### Records shown ###

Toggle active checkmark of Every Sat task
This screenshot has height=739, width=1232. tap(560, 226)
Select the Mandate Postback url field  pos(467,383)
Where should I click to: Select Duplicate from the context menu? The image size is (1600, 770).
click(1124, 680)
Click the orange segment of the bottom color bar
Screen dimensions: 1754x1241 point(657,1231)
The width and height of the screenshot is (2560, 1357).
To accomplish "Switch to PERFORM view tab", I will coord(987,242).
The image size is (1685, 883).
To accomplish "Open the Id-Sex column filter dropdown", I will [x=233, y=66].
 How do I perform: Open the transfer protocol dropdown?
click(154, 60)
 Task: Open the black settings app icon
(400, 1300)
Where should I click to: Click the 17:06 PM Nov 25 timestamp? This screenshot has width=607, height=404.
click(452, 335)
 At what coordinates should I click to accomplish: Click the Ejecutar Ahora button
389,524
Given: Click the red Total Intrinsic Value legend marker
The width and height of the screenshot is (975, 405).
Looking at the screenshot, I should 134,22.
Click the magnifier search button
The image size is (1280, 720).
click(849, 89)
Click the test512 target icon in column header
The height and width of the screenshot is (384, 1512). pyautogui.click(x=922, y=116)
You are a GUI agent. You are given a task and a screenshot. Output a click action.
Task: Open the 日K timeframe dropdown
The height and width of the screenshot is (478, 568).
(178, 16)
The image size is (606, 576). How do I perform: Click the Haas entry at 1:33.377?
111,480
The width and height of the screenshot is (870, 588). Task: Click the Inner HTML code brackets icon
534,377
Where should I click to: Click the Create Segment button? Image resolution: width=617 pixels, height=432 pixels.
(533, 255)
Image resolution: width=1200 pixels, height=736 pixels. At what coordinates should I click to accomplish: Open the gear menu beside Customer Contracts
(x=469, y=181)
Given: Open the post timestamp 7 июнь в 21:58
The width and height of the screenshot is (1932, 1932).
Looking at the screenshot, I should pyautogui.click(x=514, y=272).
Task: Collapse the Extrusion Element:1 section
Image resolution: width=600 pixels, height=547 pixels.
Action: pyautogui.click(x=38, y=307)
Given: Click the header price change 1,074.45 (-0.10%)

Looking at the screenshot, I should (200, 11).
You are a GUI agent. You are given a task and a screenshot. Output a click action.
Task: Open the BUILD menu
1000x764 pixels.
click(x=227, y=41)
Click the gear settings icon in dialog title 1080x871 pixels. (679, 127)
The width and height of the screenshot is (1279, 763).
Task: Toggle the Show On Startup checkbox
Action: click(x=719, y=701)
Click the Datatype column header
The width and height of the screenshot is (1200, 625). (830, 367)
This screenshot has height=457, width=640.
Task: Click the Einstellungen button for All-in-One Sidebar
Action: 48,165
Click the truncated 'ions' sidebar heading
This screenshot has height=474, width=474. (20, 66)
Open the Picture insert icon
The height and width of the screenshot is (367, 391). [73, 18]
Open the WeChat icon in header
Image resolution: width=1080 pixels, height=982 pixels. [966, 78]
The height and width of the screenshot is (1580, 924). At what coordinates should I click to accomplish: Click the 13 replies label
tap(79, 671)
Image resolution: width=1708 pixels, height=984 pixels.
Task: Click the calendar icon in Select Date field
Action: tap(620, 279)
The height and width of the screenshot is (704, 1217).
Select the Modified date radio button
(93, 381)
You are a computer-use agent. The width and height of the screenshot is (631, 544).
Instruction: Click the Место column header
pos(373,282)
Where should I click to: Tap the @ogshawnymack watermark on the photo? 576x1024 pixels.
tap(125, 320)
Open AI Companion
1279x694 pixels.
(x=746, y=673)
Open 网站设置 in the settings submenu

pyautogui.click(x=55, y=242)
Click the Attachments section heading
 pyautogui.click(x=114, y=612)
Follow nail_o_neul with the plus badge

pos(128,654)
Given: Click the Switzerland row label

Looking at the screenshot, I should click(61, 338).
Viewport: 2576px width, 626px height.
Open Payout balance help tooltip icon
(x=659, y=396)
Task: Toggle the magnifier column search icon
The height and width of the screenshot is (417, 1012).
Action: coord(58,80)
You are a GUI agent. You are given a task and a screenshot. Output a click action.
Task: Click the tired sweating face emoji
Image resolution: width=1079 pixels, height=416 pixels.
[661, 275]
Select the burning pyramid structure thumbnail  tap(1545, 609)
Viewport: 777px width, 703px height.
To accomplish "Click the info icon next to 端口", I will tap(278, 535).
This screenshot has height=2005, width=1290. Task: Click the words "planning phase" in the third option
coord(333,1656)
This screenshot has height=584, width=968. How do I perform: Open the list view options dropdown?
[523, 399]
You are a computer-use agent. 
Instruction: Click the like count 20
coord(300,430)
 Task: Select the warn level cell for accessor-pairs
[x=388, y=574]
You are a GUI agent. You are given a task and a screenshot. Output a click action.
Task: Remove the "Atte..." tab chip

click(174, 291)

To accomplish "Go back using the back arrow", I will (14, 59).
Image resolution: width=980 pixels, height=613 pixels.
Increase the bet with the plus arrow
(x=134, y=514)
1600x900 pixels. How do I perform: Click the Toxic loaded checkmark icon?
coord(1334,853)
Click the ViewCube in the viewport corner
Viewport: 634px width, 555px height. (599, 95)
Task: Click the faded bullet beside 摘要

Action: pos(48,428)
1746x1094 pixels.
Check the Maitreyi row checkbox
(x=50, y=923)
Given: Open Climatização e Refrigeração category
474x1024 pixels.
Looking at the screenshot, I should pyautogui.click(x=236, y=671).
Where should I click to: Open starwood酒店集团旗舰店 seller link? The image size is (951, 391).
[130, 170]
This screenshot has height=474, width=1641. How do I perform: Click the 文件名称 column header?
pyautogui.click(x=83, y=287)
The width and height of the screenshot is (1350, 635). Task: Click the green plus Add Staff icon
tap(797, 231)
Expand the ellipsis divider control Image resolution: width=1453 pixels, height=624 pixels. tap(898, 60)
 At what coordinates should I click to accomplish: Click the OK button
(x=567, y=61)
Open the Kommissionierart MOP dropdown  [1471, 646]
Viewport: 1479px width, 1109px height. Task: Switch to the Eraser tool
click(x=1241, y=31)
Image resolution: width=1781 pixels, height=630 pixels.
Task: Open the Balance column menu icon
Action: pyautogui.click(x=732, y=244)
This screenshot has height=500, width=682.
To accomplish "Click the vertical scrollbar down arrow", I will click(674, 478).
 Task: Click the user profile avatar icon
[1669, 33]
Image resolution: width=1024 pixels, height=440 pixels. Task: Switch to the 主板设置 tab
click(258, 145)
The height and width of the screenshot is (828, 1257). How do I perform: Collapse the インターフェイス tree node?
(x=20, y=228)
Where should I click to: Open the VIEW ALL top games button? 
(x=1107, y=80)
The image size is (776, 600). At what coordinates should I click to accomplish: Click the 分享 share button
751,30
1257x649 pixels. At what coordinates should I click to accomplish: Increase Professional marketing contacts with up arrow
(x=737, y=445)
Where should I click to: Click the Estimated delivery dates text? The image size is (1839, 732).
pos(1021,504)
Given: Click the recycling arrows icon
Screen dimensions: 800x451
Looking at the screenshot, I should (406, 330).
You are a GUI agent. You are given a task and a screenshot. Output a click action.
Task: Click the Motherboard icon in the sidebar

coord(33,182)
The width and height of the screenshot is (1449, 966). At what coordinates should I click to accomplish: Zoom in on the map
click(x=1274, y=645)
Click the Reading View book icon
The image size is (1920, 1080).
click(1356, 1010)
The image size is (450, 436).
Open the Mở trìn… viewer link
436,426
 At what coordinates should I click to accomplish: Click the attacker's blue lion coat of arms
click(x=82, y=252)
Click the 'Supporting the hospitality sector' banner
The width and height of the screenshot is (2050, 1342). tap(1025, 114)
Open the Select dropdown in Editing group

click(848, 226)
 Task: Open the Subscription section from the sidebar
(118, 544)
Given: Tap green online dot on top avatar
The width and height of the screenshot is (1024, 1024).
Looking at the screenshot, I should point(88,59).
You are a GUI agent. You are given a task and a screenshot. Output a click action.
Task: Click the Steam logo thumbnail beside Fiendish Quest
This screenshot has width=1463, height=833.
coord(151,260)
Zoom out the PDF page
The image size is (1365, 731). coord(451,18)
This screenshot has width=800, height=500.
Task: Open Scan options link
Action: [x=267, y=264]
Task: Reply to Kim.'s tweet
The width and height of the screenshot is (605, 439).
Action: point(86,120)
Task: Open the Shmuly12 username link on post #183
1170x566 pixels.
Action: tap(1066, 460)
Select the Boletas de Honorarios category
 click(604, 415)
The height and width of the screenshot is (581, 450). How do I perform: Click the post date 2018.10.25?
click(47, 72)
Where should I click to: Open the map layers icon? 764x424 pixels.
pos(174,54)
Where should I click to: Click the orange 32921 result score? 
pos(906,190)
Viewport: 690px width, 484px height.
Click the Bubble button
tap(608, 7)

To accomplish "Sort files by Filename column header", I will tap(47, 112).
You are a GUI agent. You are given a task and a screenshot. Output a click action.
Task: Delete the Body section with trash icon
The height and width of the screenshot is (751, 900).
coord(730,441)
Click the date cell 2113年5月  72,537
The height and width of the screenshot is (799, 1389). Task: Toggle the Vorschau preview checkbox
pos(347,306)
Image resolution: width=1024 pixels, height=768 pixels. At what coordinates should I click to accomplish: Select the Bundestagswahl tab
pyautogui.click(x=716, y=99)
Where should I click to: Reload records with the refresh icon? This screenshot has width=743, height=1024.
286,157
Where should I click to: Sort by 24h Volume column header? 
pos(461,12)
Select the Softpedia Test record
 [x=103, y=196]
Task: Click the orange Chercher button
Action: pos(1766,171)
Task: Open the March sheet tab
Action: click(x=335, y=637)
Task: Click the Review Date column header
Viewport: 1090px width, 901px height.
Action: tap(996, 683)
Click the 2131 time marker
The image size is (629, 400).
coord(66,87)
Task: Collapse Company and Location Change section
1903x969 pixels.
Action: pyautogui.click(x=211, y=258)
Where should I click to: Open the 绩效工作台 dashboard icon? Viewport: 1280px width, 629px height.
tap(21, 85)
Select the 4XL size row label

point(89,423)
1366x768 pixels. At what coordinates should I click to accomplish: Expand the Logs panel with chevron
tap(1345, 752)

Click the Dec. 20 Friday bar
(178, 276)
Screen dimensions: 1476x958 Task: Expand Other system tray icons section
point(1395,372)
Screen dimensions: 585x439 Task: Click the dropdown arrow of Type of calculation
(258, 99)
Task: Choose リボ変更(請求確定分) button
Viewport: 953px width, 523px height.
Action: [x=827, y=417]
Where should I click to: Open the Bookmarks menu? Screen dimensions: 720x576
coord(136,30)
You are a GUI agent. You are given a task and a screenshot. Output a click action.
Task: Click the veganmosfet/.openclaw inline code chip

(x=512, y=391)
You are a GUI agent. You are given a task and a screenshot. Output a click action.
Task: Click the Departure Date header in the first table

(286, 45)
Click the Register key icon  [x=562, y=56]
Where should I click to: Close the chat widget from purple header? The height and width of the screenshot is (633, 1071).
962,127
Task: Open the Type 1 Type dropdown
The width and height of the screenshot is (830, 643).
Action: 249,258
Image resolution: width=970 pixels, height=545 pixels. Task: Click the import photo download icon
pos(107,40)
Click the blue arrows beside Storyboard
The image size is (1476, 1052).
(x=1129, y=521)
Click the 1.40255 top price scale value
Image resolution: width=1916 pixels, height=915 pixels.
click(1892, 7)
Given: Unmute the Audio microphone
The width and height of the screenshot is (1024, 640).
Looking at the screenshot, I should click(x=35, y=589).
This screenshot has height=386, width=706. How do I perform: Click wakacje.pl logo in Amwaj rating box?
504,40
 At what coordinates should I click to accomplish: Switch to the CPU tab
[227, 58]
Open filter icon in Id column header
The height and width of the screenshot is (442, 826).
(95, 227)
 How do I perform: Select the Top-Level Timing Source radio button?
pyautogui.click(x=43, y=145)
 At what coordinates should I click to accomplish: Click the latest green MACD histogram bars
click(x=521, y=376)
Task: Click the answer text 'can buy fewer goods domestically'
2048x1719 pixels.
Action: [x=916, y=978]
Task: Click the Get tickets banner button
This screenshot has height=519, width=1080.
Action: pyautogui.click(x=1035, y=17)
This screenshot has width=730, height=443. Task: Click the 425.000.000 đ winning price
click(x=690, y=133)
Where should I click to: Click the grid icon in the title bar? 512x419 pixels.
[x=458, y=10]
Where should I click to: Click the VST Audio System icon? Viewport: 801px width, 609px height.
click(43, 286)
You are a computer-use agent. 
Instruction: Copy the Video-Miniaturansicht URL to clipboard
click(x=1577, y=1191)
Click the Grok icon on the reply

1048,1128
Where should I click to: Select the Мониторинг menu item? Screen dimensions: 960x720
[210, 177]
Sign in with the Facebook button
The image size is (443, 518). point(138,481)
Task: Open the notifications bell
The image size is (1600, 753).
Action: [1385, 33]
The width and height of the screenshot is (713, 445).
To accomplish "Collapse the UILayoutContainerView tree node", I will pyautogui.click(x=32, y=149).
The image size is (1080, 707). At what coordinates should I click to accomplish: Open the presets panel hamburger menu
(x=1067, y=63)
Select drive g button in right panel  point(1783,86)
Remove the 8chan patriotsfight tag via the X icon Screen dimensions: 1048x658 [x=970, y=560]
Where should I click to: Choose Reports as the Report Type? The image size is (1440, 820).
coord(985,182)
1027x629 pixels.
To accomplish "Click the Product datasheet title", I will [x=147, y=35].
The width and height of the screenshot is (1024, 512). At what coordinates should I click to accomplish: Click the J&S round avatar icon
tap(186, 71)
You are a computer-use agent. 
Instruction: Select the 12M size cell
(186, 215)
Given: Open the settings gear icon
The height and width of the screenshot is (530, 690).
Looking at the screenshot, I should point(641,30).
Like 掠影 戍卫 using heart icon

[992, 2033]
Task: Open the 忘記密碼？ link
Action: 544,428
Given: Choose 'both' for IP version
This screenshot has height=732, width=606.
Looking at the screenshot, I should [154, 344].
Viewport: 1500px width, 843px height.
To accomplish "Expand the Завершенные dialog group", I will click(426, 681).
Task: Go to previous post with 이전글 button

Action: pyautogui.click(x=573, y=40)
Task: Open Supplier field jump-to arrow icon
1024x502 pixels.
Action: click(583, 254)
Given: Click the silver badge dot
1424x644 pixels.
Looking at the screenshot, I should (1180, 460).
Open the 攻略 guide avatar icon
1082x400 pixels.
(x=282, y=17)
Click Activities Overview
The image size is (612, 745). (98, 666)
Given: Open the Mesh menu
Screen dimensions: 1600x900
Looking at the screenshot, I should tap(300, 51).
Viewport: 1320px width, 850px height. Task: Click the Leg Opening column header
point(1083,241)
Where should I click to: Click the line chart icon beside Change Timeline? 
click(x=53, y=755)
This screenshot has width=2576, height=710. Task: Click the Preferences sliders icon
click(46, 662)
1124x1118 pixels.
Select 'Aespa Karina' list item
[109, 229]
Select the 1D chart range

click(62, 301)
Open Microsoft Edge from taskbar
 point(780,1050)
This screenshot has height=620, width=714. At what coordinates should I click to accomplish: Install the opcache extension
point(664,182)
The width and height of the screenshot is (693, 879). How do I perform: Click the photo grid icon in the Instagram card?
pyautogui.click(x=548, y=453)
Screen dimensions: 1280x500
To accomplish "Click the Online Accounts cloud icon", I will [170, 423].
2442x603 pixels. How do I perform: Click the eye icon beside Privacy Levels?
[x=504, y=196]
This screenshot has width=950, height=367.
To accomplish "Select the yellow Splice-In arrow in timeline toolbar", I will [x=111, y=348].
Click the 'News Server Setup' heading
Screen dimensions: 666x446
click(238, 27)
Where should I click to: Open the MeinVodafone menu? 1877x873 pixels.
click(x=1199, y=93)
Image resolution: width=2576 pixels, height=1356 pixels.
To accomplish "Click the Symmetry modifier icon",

###

Activity :: Set down again, word for word, the stretch of records from the line with "Given: Unmute the Audio microphone" to the line with "Open filter icon in Id column header", both of those lines included.

Solved exercise ::
Given: Unmute the Audio microphone
The width and height of the screenshot is (1024, 640).
Looking at the screenshot, I should click(x=35, y=589).
This screenshot has height=386, width=706. How do I perform: Click wakacje.pl logo in Amwaj rating box?
504,40
 At what coordinates should I click to accomplish: Switch to the CPU tab
[227, 58]
Open filter icon in Id column header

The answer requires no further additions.